改めて榎本の両肩を掴んでベッドに横にさせると、再び会話が途切れた。
俺は少しでも苦痛が和らげればと思って、さっきより念入りに股間を舐め回したが、榎本は新鮮な魚のように時々ピクピクと身を弾ませた。
十二分に潤滑油を溢れさせると、俺はふと冷静になって入学式のあと、念のために買っておいたゴムの封を切った。
榎本の腰に手を回し、さっきと同じように狙いをつけると、俺は再びゆっくりと腰を前に突き出した。

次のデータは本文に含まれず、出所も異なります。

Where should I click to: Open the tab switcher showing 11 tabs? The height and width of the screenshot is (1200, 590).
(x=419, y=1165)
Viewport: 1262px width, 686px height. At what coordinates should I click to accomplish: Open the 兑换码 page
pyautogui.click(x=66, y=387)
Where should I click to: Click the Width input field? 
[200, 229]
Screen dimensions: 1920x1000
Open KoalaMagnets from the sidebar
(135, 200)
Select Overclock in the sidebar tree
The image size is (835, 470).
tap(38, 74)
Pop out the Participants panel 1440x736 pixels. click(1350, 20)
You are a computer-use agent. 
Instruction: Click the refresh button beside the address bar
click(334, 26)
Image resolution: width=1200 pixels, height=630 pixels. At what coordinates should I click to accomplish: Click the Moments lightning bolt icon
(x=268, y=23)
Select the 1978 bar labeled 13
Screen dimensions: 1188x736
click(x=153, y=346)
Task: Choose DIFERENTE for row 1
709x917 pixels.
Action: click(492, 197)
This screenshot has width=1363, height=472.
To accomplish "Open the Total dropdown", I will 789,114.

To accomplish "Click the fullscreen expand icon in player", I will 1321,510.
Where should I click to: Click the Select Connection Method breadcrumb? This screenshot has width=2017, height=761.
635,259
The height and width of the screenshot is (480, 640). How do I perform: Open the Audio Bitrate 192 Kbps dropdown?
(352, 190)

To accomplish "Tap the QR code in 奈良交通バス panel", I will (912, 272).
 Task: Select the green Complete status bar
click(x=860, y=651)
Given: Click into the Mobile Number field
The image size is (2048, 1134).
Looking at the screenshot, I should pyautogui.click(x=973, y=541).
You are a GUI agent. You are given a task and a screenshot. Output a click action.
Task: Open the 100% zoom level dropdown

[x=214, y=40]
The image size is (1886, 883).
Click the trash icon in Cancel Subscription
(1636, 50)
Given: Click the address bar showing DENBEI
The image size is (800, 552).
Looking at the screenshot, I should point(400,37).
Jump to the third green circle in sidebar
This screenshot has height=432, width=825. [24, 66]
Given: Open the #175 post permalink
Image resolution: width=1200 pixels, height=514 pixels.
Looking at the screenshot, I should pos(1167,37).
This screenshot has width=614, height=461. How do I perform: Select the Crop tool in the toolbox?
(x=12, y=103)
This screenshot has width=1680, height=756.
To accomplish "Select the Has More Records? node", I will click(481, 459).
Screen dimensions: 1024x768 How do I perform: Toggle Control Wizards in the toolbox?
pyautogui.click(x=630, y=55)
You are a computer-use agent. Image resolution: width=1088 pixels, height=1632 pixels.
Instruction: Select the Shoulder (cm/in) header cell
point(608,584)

亀頭の部分までは案外すんなりと入った、でもそこで行き止まりになった。
腰に力を入れると・・・。
「イーッタ、イタイイタイイタイ・・・イタァ・・・」
押し殺した榎本の悲鳴が口元から漏れた。
でもここで躊躇するとかえって痛みが増すということを彼女のときに経験していたので、俺は一気に自分のモノを榎本の中に沈め込んだ。
「ぐふっ!!」
榎本は一声唸ったが、今まで強張っていた体から急に力が抜けた。
「いけるか?」
「うん、まぁ大丈夫や・・・」
俺は2、3度腰を振ってから一旦抜いて様子を見た。
縞柄のシーツに薄い鼻血のような染みが出来ていた。
「どうしたん?大丈夫やで、最後までしてもええよ」
「うん」
再び俺は榎本にリードを許したような気分になった。